Dinosaurs Like T. Rex Were More Tyrannical Than We Realised, New Research Suggests

Dinosaurs Like T. Rex Were More Tyrannical Than We Realised, New Research Suggests

Large meat-eating dinosaurs took on the role of multiple species while growing up, resulting in a shocking lack of ecological diversity during the Mesozoic, according to new research.

Megatheropods — gigantic two-legged carnivores like Tyrannosaurus, Allosaurus, and Daspletosaurus — didn’t instantly dominate the ecological space belonging to monstrously huge dinosaurs. Like other dinosaurs, they hatched from eggs and had to survive while transitioning into adulthood. As a new research paper published in Science shows, these developmental stages weren’t just idle stepping stones for megatheropods; they were periods in which the dinosaurs, while juveniles, were still ecological forces to be reckoned with.

“This study puts numbers on something we’ve suspected but haven’t really proven: that the biggest meat-eating dinosaurs filled different niches in the food chain as they grew from miniature hatchlings into adults bigger than buses,” Steve Brusatte, a paleontologist at the University of Edinburgh who’s not involved with the new research, said in an email.

The authors of the new study, led by Katlin Schroeder, a PhD candidate at the University of New Mexico, have proposed a new term to describe this phenomenon: “morphospecies.” It basically means that megatheropods, while maturing, growing, and changing their hunting habits, took on the role of multiple species.

■ QUESTIONS ON THE MATERIAL:
**A.** Copy the dinosaur article word for word, from "Megatheropods — gigantic" up to and including "be reckoned with.".
**B.** Using the dinosaur article, mark each statement yes or no, and quote the words from the article that settle it: (i) Steve Brusatte worked on the new research. (ii) The new research paper appeared in Science. (iii) Katlin Schroeder is a PhD candidate at the University of New Mexico.

■ AVAILABLE DATA:

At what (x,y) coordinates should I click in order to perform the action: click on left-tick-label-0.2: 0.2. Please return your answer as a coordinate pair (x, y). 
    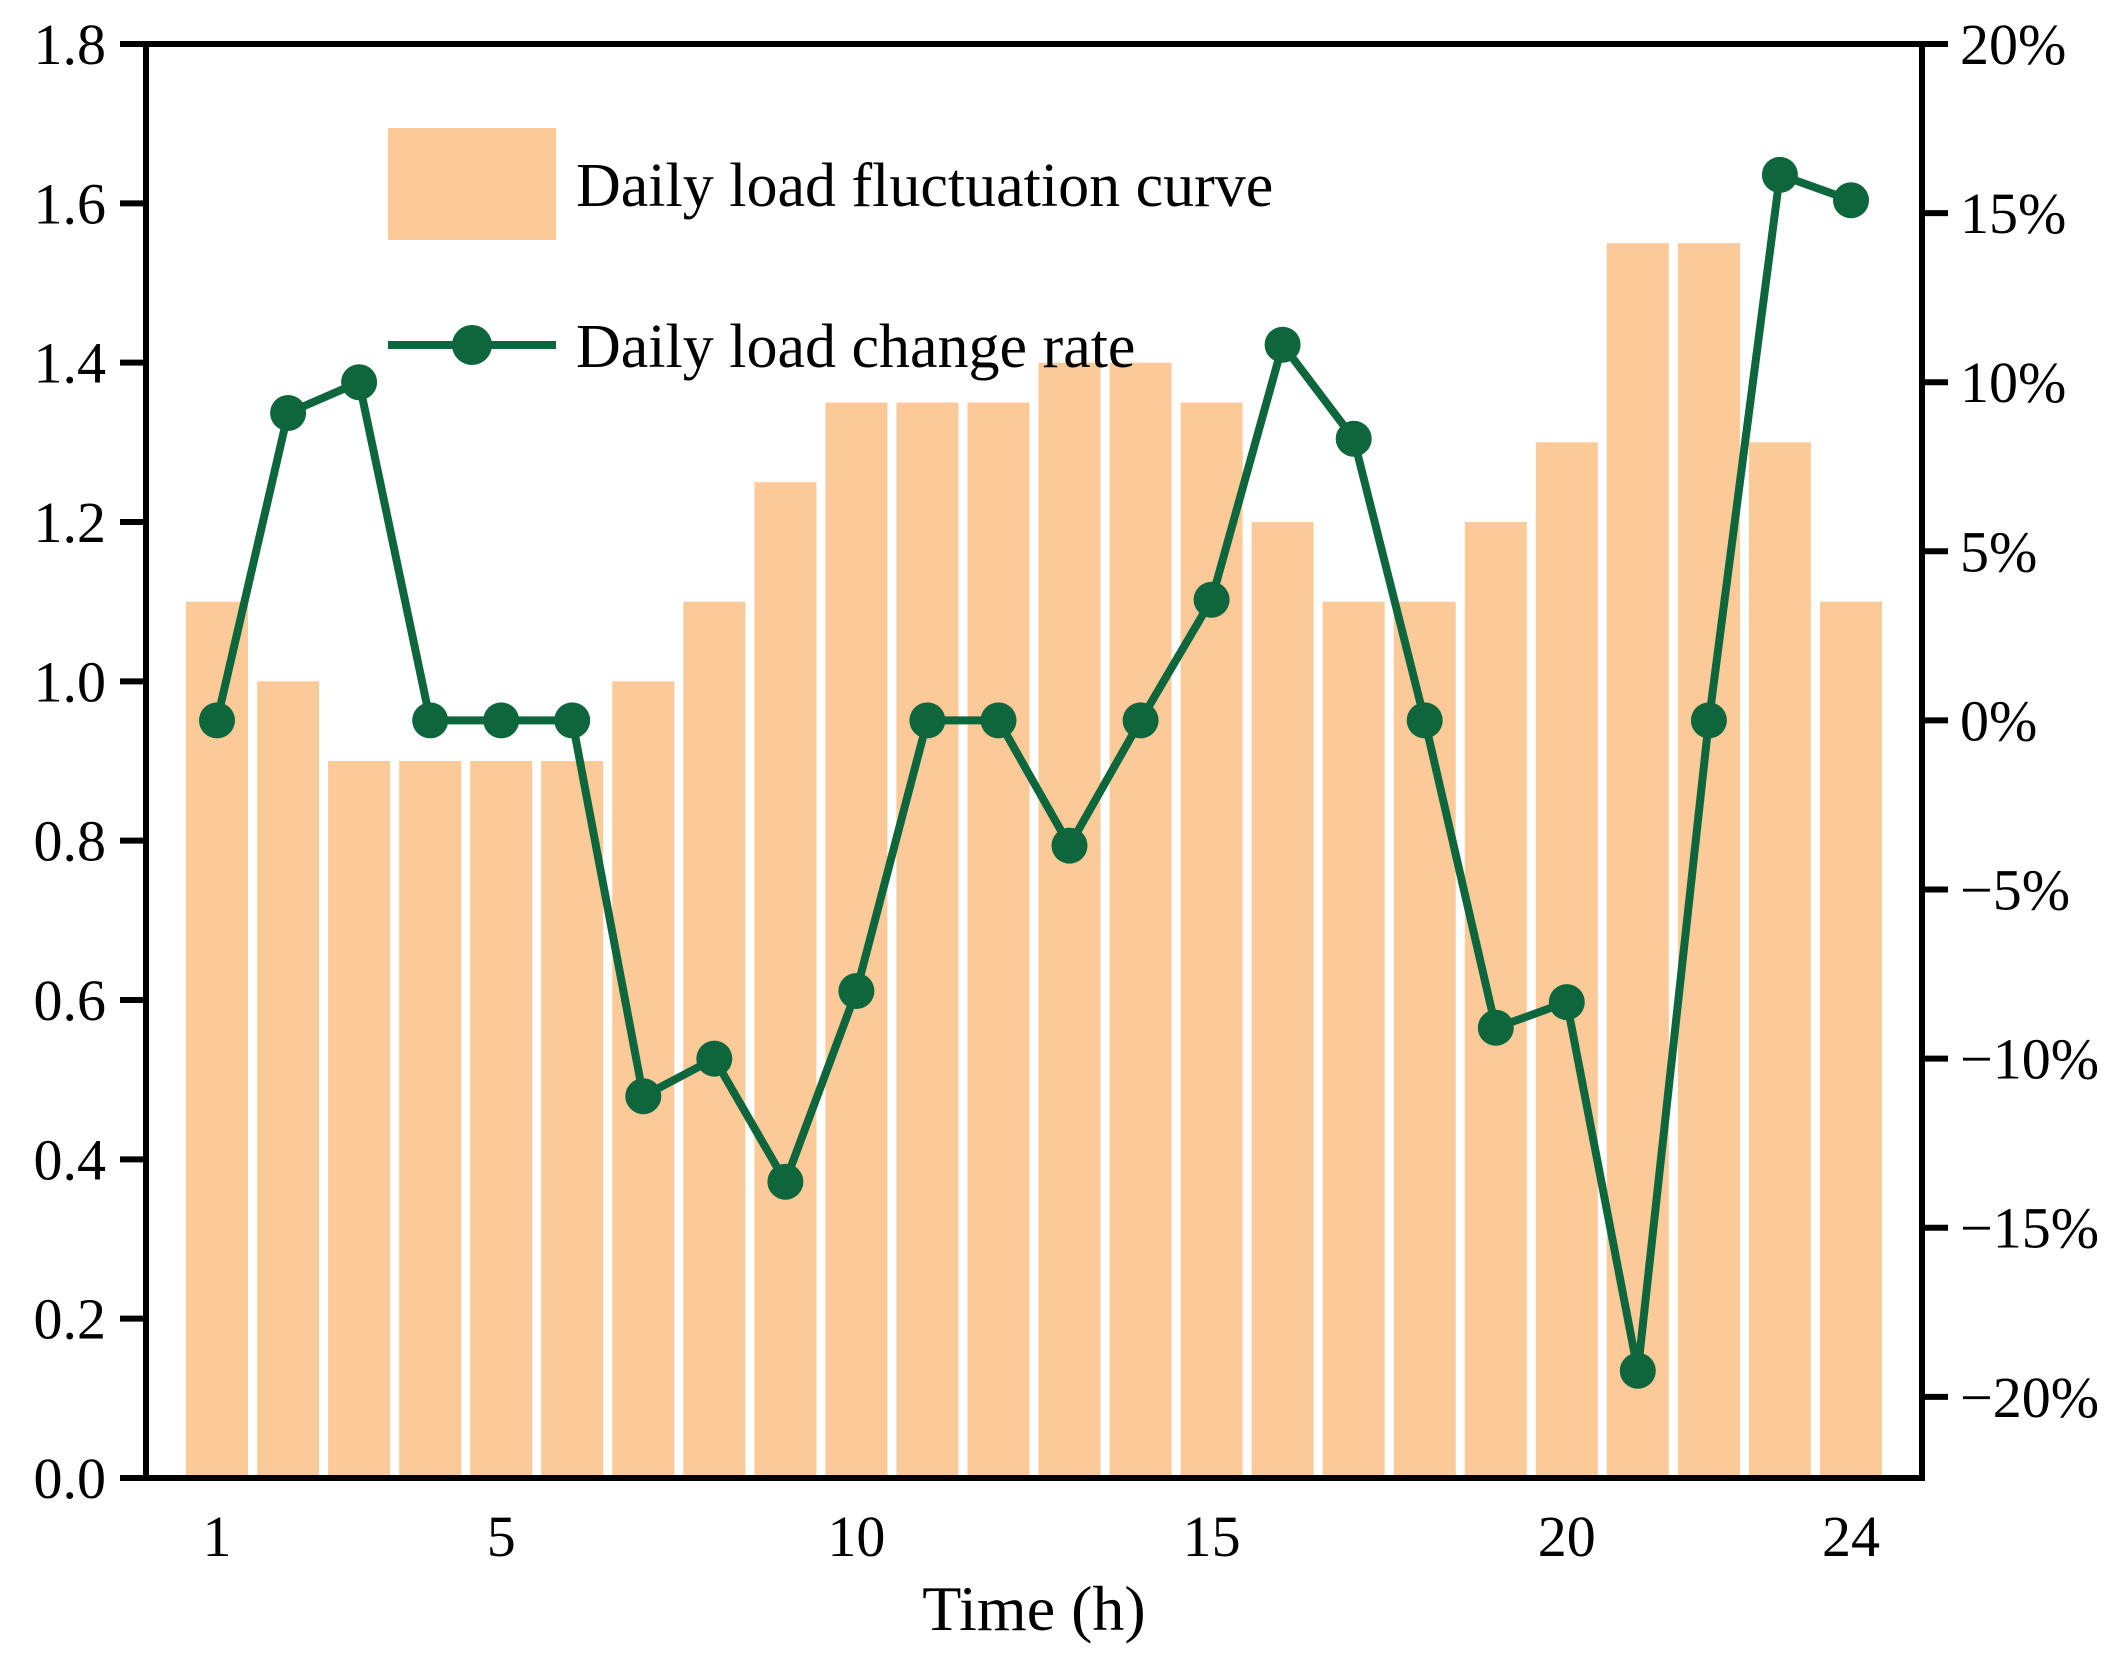
    Looking at the image, I should click on (70, 1320).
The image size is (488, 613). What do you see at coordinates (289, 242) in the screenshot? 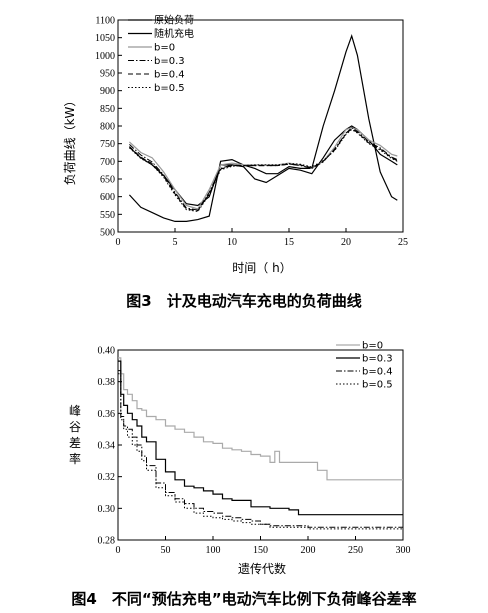
I see `x-tick-label: 15` at bounding box center [289, 242].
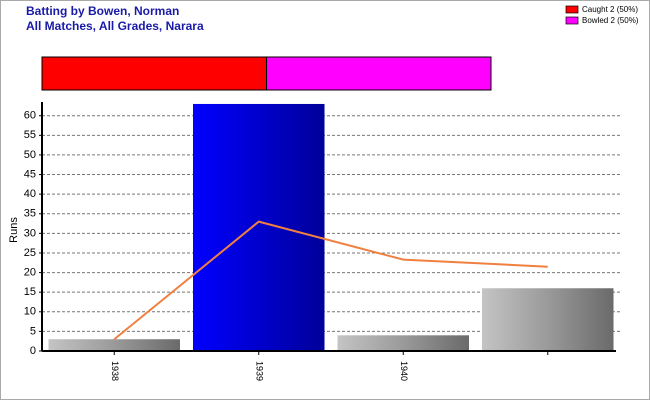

■ LIST OF ANSWERS:
**A.**
Megatheropods — gigantic two-legged carnivores like Tyrannosaurus, Allosaurus, and Daspletosaurus — didn’t instantly dominate the ecological space belonging to monstrously huge dinosaurs. Like other dinosaurs, they hatched from eggs and had to survive while transitioning into adulthood. As a new research paper published in Science shows, these developmental stages weren’t just idle stepping stones for megatheropods; they were periods in which the dinosaurs, while juveniles, were still ecological forces to be reckoned with.

**B.**
(i) No: "not involved with the new research"
(ii) Yes: "a new research paper published in Science"
(iii) Yes: "a PhD candidate at the University of New Mexico"